Do ponto de vista da estratégia política, é muito racional afirmarmos que Bolsonaro cavou sua própria prisão ao descumprir sistematicamente as medidas cautelares impostas pelo Judiciário. Livre, mas inelegível e com sua mobilização em declínio, Bolsonaro se tornaria uma figura politicamente residual, fadado ao progressivo esquecimento. Encarcerado, mesmo em domicílio, ele se converte em um símbolo potente: o mártir perseguido pelo "sistema".

Esta transformação de uma derrota jurídica em um ativo político é uma manobra clássica. Em uma perspectiva weberiana, a liderança carismática se alimenta de provações e da demonstração de uma força que supostamente emana do "povo" contra as estruturas tradicionais. A prisão, nesse contexto, funciona como o teste que visa reforçar a sua legitimidade perante sua base.

Esta estratégia se insere em uma disputa pela hegemonia, nos termos de Gramsci. Não se trata apenas de uma batalha jurídica ou eleitoral, mas de uma "guerra de posição" no campo simbólico. Ao se colocar como vítima, Bolsonaro não apenas inflama seus apoiadores, mas busca corroer a confiança nas instituições democráticas, alimentando um discurso anti-sistema que encontra ressonância em uma sociedade marcada pela polarização. O objetivo é redefinir a narrativa, transformando o cumprimento da lei em um ato de tirania e a violação da lei em um ato de resistência. Trata-se de uma instrumentalização das próprias ferramentas democráticas para erodir a democracia por dentro.

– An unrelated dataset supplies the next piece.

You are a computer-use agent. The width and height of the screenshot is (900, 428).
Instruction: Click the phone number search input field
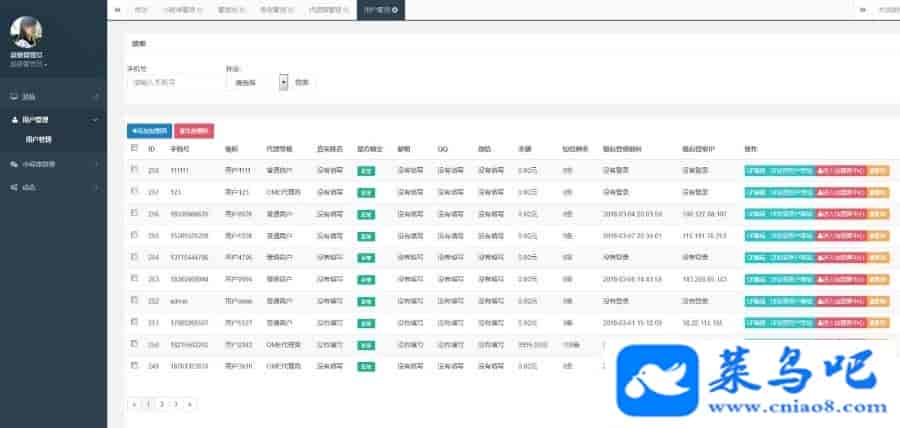tap(168, 83)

Do ponto de vista do desenvolvimento nacional, a estratégia bolsonarista representa o oposto de um projeto de nação, como os idealizados por Celso Furtado ou Darcy Ribeiro. Enquanto estes pensadores se debruçaram sobre as causas do nosso subdesenvolvimento e propuseram caminhos para a superação através de um Estado forte e de um projeto nacional soberano, o que vemos hoje é a política convertida em espetáculo.

A dramaturgia da perseguição e do martírio serve como uma cortina de fumaça que impede o debate público sobre os verdadeiros desafios do Brasil: a reindustrialização, a desigualdade social, a inserção soberana no cenário geopolítico e o fortalecimento do nosso federalismo. A questão, portanto, é como proteger o Estado de Direito quando a sanção legal é convertida em capital político. A resposta, como sugere a análise, passa pelo fortalecimento institucional, mas isso não basta. É imperativo reconstruir uma cultura política que valorize o cumprimento da lei como um pilar inegociável da vida em sociedade. Em uma perspectiva habermasiana, é preciso resgatar a esfera pública do sequestro por narrativas que visam a manipulação e não o entendimento.

Por fim, é preciso a compreensão que a democracia brasileira não enfrenta um inimigo irracional, mas um adversário que opera com uma lógica sofisticada de desestabilização. Compreender a estratégia da vitimização e do martírio não é uma questão de celebrar ou lamentar uma eventual prisão, mas de desenvolver os antídotos institucionais e sociais capazes de impedir que a justiça seja permanentemente transformada em um palco para o populismo autoritário. A tarefa é complexa e exige que a sociedade e instituições aprendam com este processo e reafirmem a soberania da democracia brasileira.

* Este é um artigo de opinião, de responsabilidade do autor, e não reflete a opinião do Brasil 247.